Figure 5: Ablation of irrelevant-tool mixing reveals necessity for discrimination pressure and negative tool judgment.
Trajectory-Level F1 Reward Design
ASTRA proposes a trajectory-level F1-style reward, jointly optimizing sub-task recall and precision of tool invocation. Comparative ablations (Figure 6, 8) demonstrate that recall-only rewards drive overuse and instability, whereas precision-only rewards induce brittleness; F1 harmonic mean produces balanced exploration and stable optimization.
Figure 6: Reward design ablation compares recall-only, precision-only, and F1 reward effects on training and performance.

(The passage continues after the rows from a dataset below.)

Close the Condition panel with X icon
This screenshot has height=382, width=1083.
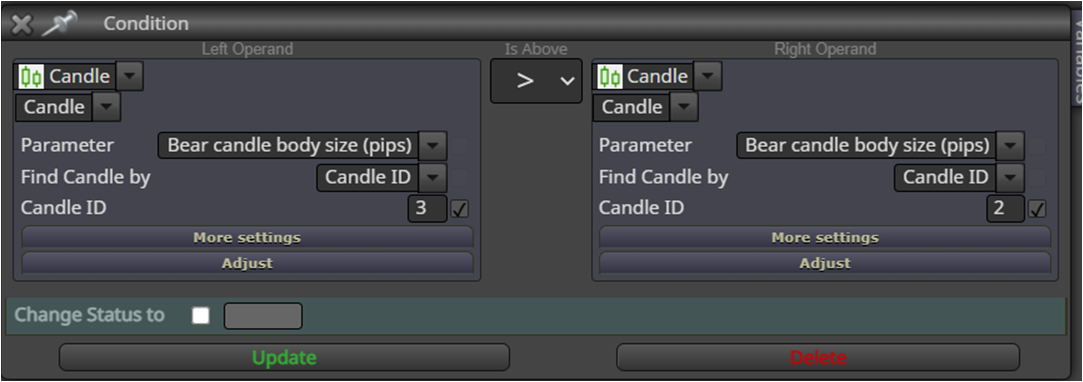point(21,24)
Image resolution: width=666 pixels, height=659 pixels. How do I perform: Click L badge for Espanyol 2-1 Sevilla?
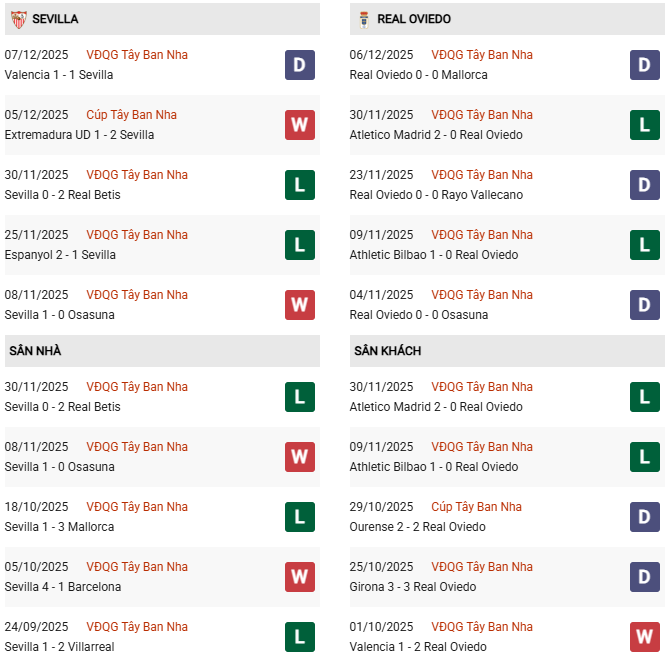coord(299,245)
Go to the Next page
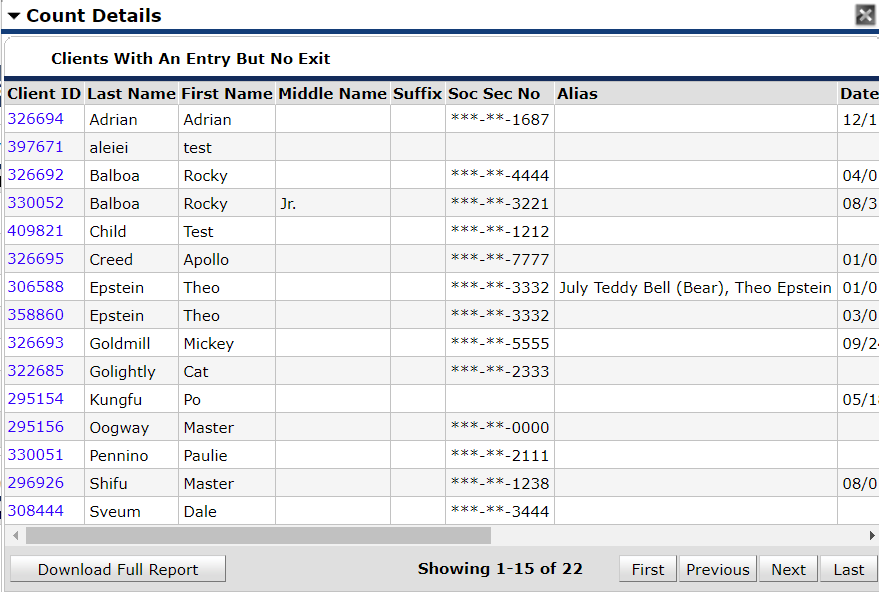Screen dimensions: 879x592 [788, 569]
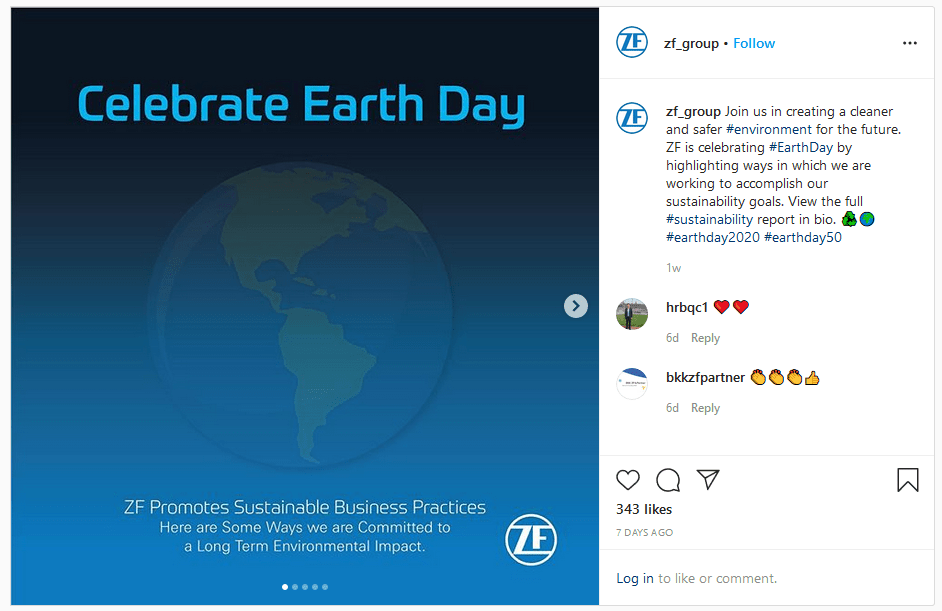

Figure 7: Dialogue turn distribution evolution for different reward configurations, showing that F1 design yields well-behaved, efficient interactions.
Experimental Results
Extensive evaluation on agentic benchmarks—BFCL v3 Multi-Turn, τ2-Bench, and ACEBench—at both 14B and 32B scales shows that ASTRA-trained models consistently outperform open-source baselines and are competitive with closed-source systems, especially in multi-step and long-context settings. RL-driven gains are confirmed across all metrics, while performance on non-agentic reasoning (AIME) remains undiminished, evidencing robust core logical competence.
Figure 8: Model performance comparison on BFCL v3 Multi-Turn with ASTRA attaining competitive accuracy versus closed and open-source alternatives.
Training Stage Analysis
Stage-wise analysis demonstrates that SFT delivers a step-change in multi-turn adaptation and output conciseness, while RL augments this foundation, broadening exploration over the semantic/compositional topology and optimizing task-oriented, efficient behavior. Output statistics show SFT compresses response length, RL converges to efficient intermediate lengths, and interaction depth remains stable across protocols.
Large-Scale Data and Environment Coverage
ASTRA synthesizes 54,885 multi-turn SFT samples covering 6,765 unique tools across 41 domains (distribution shown in Figures 9, 11). RL environments are built from 6,596 instances, averaging 4.37 reasoning hops with predominance in real estate, e-commerce, and healthcare and domain/task parallelism reflecting real application diversity (Figures 12, 13).
Figure 9: Distribution of messages per SFT sample, illustrating multi-turn complexity.
Figure 10: Top 20 domain distribution in the RL dataset, representing extensive domain coverage.
Figure 11: RL scenario type distribution with a focus on parallel and multi-hop complexity.
Figure 12: Distribution of tool calls per RL sample, emphasizing frequent parallel tool use.
Implications and Future Directions
ASTRA establishes an open-source paradigm for fully automated agentic training, minimizing manual bottlenecks and enabling scalable synthesis of both agentic trajectories and rule-verifiable RL environments. The duality between static tool topology in SFT and compositional semantic topology in RL offers flexibility for diverse downstream applications and robust adaptation to complex, evolving interactive scenarios.
Practically, ASTRA's pipeline enables generation of executable environments per scenario, empowering iterative agent improvement and deployment across real-world domains. Theoretically, it affirms the importance of dense trajectory-level credit assignment, discrimination signals, and compositional environment construction for the advancement of grounded agentic LLMs.
Future work may extend ASTRA to interactive, user-driven online RL with evolving intents and feedback, and incorporate cost-aware automation in environment synthesis, including topology refinement and maximal reuse of validated semantic structures prior to instantiation.
Conclusion
ASTRA delivers a comprehensive, scalable framework for training tool-augmented LLM agents through fully automated trajectory and environment synthesis with integrated SFT and RL protocols. Empirical results validate agentic performance, efficiency, and robust reasoning. By open-sourcing its pipelines and models, ASTRA facilitates reproducibility and accelerates research toward adaptive, generalizable, and verifiable agentic intelligence in open environments (2601.21558).